According to the information provided by the Tender and Information
Agent, €45,058,778 (equivalent) in aggregate principal amount
of the Notes were validly tendered and not validly withdrawn after
the Early Tender Deadline and at or prior to the Expiration Date.
All Notes validly tendered and not validly withdrawn at or prior to
the Expiration Date shall be accepted for purchase, without
proration.

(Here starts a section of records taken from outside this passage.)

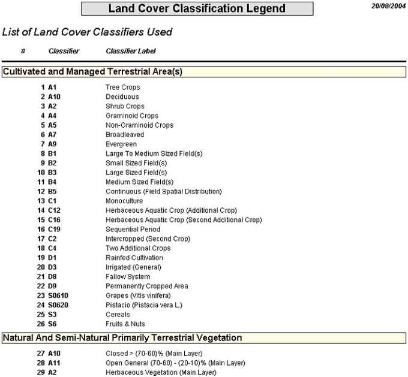This screenshot has width=408, height=377.
Task: Click the Sequential Period label
Action: pyautogui.click(x=133, y=230)
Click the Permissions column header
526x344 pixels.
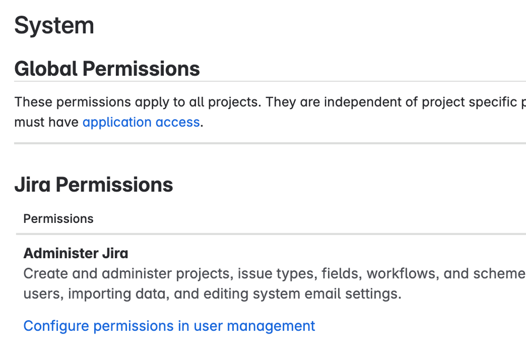pyautogui.click(x=58, y=219)
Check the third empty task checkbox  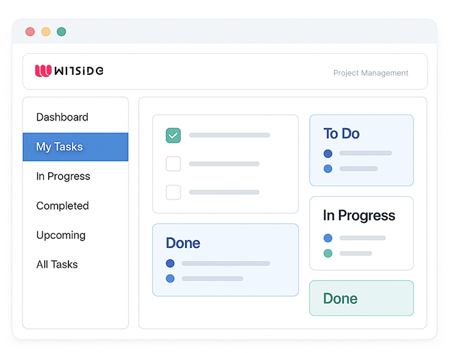(173, 192)
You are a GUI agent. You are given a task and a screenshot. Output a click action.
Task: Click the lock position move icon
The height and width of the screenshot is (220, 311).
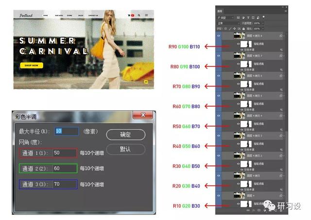pyautogui.click(x=235, y=29)
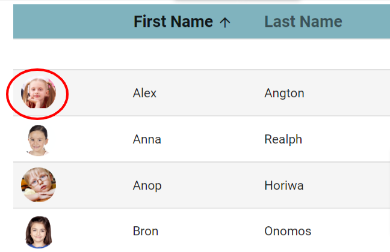Select the last name Horiwa
Screen dimensions: 390x252
click(x=284, y=185)
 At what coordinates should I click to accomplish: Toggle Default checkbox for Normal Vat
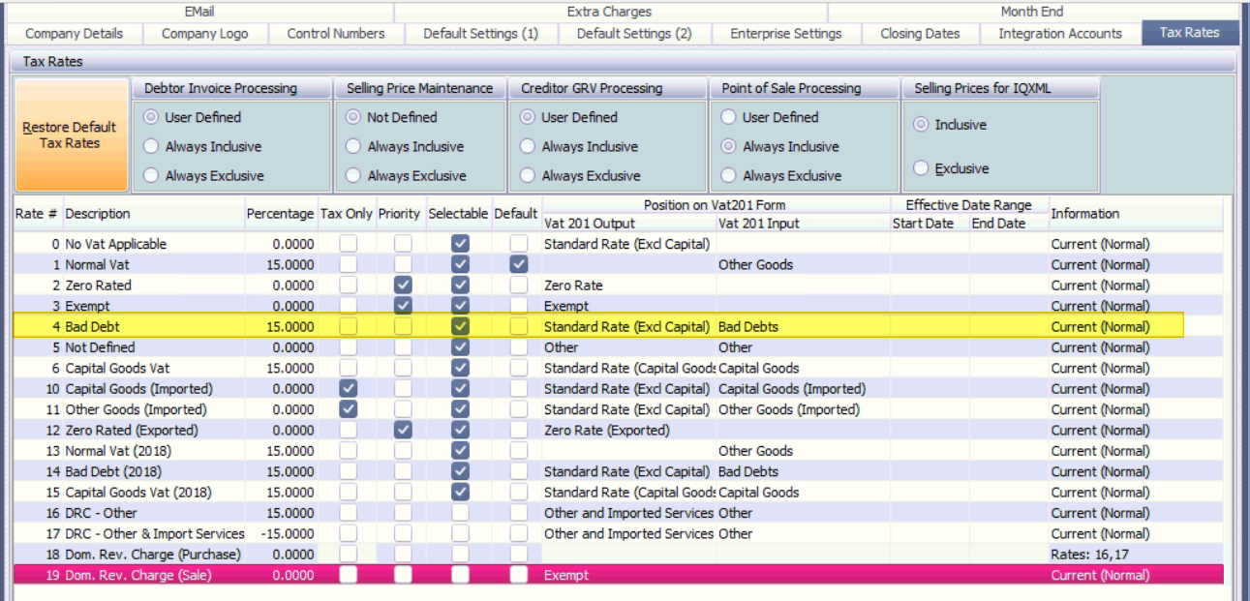pyautogui.click(x=519, y=264)
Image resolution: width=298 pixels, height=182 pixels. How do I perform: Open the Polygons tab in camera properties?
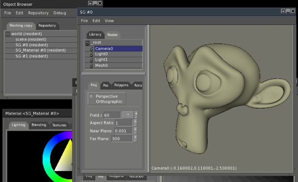pyautogui.click(x=121, y=85)
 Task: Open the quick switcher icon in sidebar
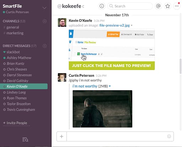click(x=25, y=140)
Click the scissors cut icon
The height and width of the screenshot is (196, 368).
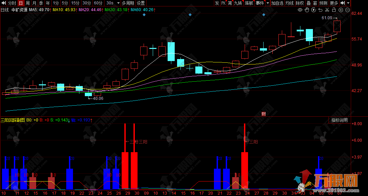pos(327,10)
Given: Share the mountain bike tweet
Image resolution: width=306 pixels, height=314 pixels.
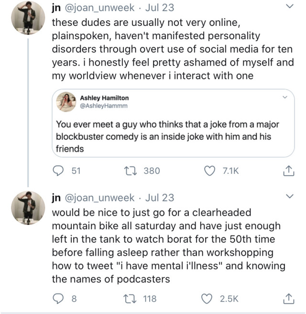Looking at the screenshot, I should pos(288,299).
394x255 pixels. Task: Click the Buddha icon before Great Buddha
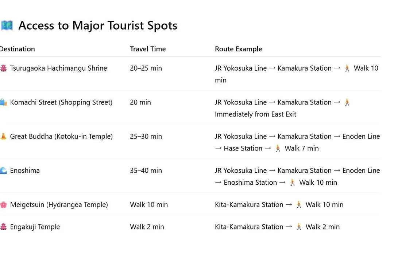point(4,136)
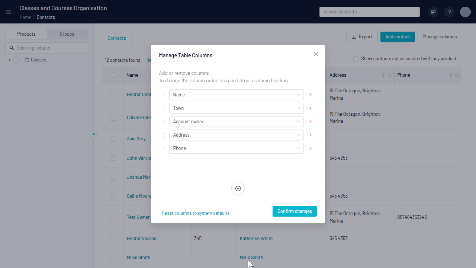Add a new column with the plus icon
This screenshot has width=476, height=268.
click(238, 188)
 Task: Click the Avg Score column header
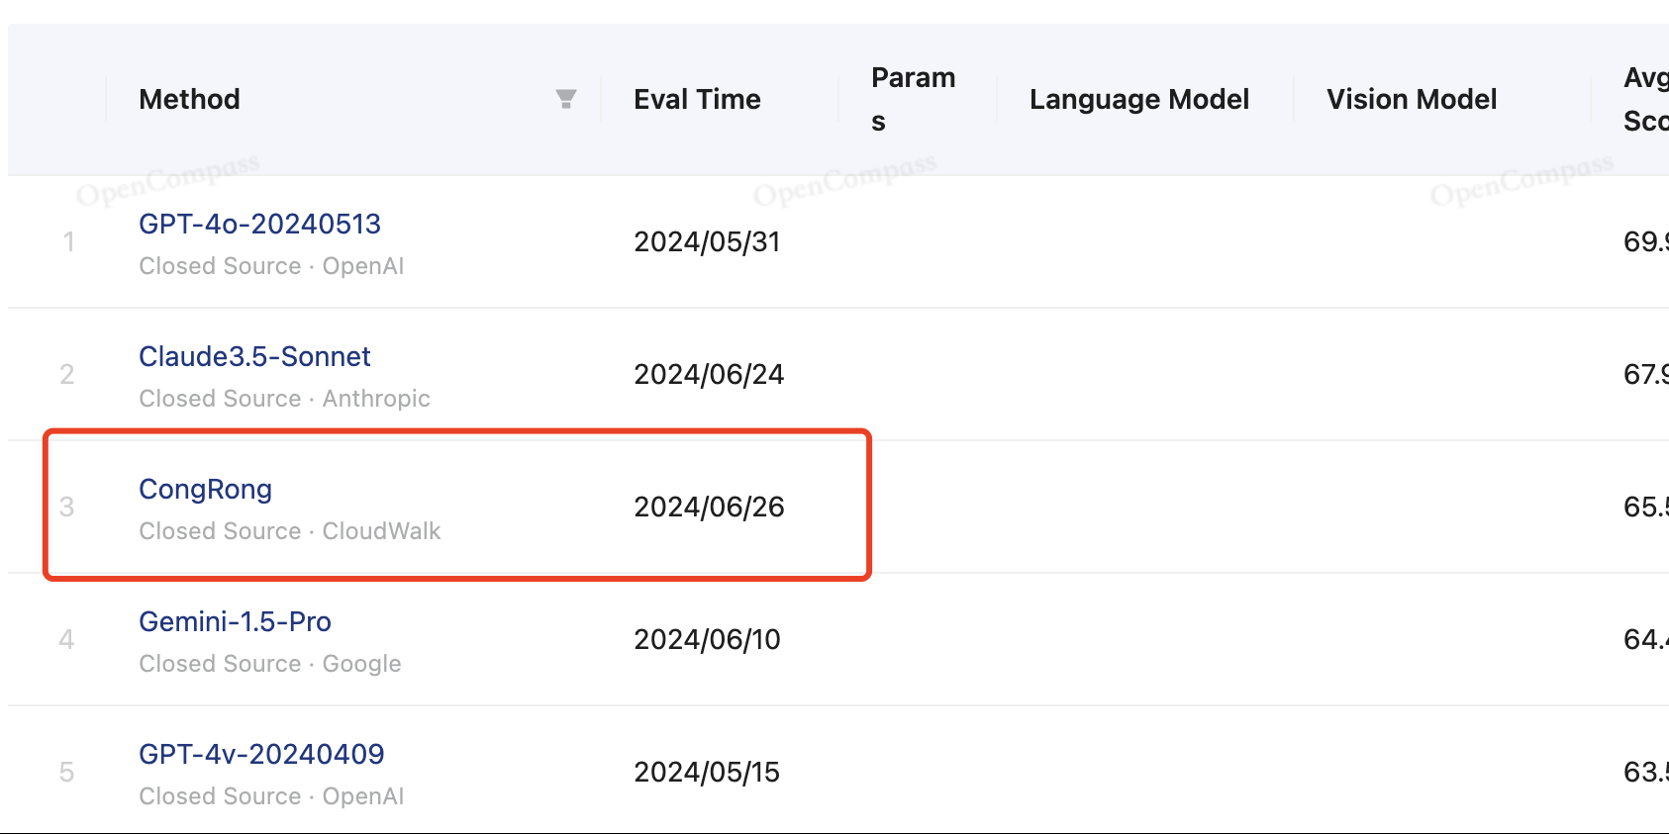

The payment of the Total Consideration for the Notes
validly tendered and accepted for purchase after the Early Tender
Deadline is expected to be made on the second business day after
the Expiration Date, July 31, 2025 ("Final Settlement
Date").
The Company previously announced that it amended the terms and
conditions of the Offers to extend the deadline for receiving the
applicable Early Tender Premium with respect to each series of
Notes through to the Expiration Date. Accordingly, subject to the
Maximum Tender Amount, the Acceptance Priority Levels and the 2050
Sub-Cap, Holders who validly tendered their Notes after the Early
Tender Deadline and at or prior to the Expiration Date in the
manner described in the Offer to Purchase will receive the
applicable Total Consideration (which includes the applicable Early
Tender Premium) for such Notes accepted for purchase, together with
an amount equal to the Accrued Interest thereon. Interest will
cease to accrue on the Final Settlement Date for all such Notes
accepted.
All Notes validly tendered and not validly withdrawn at or prior to
the Early Tender Deadline and accepted for purchase were paid in
full by the Company on July 17, 2025.
The purchase price for the Dollar Notes and the Sterling Notes will
be paid in U.S. Dollars and Sterling, respectively. To determine
whether the Maximum Tender Amount has been reached, the aggregate
applicable purchase price payable (excluding Accrued Interest) for
the Dollar Notes and Sterling Notes validly tendered has been
converted into Euro using a conversion rate of $1: €0.8573
with respect to the Dollar Notes and £1: €1.1510 with
respect to the Sterling Notes, which were the exchange rates as of
5:00 p.m. (New York City time) on July 14, 2025 as displayed on the
BFIX screen on Bloomberg.
All Notes accepted in the Offers will be cancelled and retired by
the Company.
For additional information, please contact the Dealer Managers,
Merrill Lynch International at +44 207 996 5420 (in London), +1
(888) 292-0070 (U.S. toll free) or +1 (980) 387-3907 (U.S.) or by
email to [email protected] and to Deutsche Bank Securities at +1
(866) 627-0391 (U.S. toll free), +1 (212) 250-2955 (U.S.) or + 44
20 7545 8011 (in London) or the Tender and Information Agent at +44
20 7704 0880 or by email to [email protected], Attention: Owen
Morris.
This announcement is for informational purposes only and does not
constitute an offer to buy, or a solicitation of an offer to sell,
any security. No offer, solicitation, or sale will be made in any
jurisdiction in which such an offer, solicitation, or sale would be
unlawful. The Offers are only being made pursuant to the Offer to
Purchase. Holders of the Notes are urged to carefully read the
Offer to Purchase before making any decision with respect to the
Offers. Following the Final Settlement Date, the Company may from
time to time, in its sole and absolute discretion and to the extent
permitted by applicable law, choose to acquire Notes that remain
outstanding or other notes included in its previous tender offers
by way of open market purchases or in privately-negotiated
transactions, but is under no obligation to do so.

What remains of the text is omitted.